Así comienza el artículo Nos seguimos quedando sin suelo, elaborado por los Doctores José Alfonso Gómez, Juan Vicente Giráldez y Elías Fereres, investigadores del Departamento de Agronomía del Instituto de Agricultura Sostenible (IAS). A continuación se expone un extracto de dicho documento (así como los enlaces al texto original), publicado recientemente en el Diario Córdoba, con motivo de las fuertes lluvias acaecidas en la provincia. Este análisis pretende servir de llamada de atención sobre las nefastas consecuencias que tienen para la agricultura y el medio ambiente la pérdida de suelo debida a los intensos aguaceros. Por otro lado, se busca concienciar a la población sobre la necesidad de exigir medidas gubernamentales encaminadas a garantizar un servicio de conservación de suelos a nivel nacional, como requisito fundamental para garantizar la sostenibilidad del terreno y, por ende, de la producción agraria.
[Viene del primer párrafo]
La agricultura, la ganadería y, en general, los ecosistemas terrestres se sustentan sobre una capa muy delgada de suelo.
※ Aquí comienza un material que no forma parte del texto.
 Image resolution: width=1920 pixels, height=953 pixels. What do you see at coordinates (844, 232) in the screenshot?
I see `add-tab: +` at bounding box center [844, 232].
El espesor de esta capa suele oscilar normalmente entre menos de 0.5 y algo más de 1 metro. Este suelo es el resultado de un equilibrio entre los procesos naturales de descomposición de los materiales de la capa externa de la corteza terrestre y las pérdidas causadas por la erosión. La formación del suelo es un proceso extraordinariamente lento, de 3 a 4 milímetros por siglo, y se pierde por erosión de manera natural, cuando no hay intervención humana, a una velocidad normalmente algo mayor.
La erosión hídrica se produce cuando las lluvias y la escorrentía que éstas generan, arrancan y transportan el suelo ladera abajo hasta los arroyos y ríos y a través de estos hasta el mar. Aunque parte queda depositado en cauces y embalses durante ese trayecto. Cuanto más intensas sean las lluvias, algo frecuente en España, mayor sea la pendiente del terreno, y menor su protección por vegetación, más intensa y grave será la erosión. La actividad humana tiende a reducir la cobertura vegetal y a reducir la resistencia natural del suelo a la erosión, resultando en tasas de erosión, antropogénicas, mucho más elevadas que la natural.
Cuando se practica la agricultura sin medidas para proteger el suelo, las tasas de erosión antropogénica suelen ser, al menos, diez veces mayores que la erosión natural. La consecuencia de ese desfase entre formación y pérdida de suelo es que paulatina e inexorablemente nos vamos quedando sin suelo. Sin él y sin todas las funciones que éste desempeña, entre otras albergar agua y nutrientes para la vegetación, contribuir efectivamente al ciclo del agua, amortiguar los cambios térmicos de la atmósfera, filtrar y regenerar parte de los residuos que sobre él se vierten, y proporcionar soporte mecánico para la planta.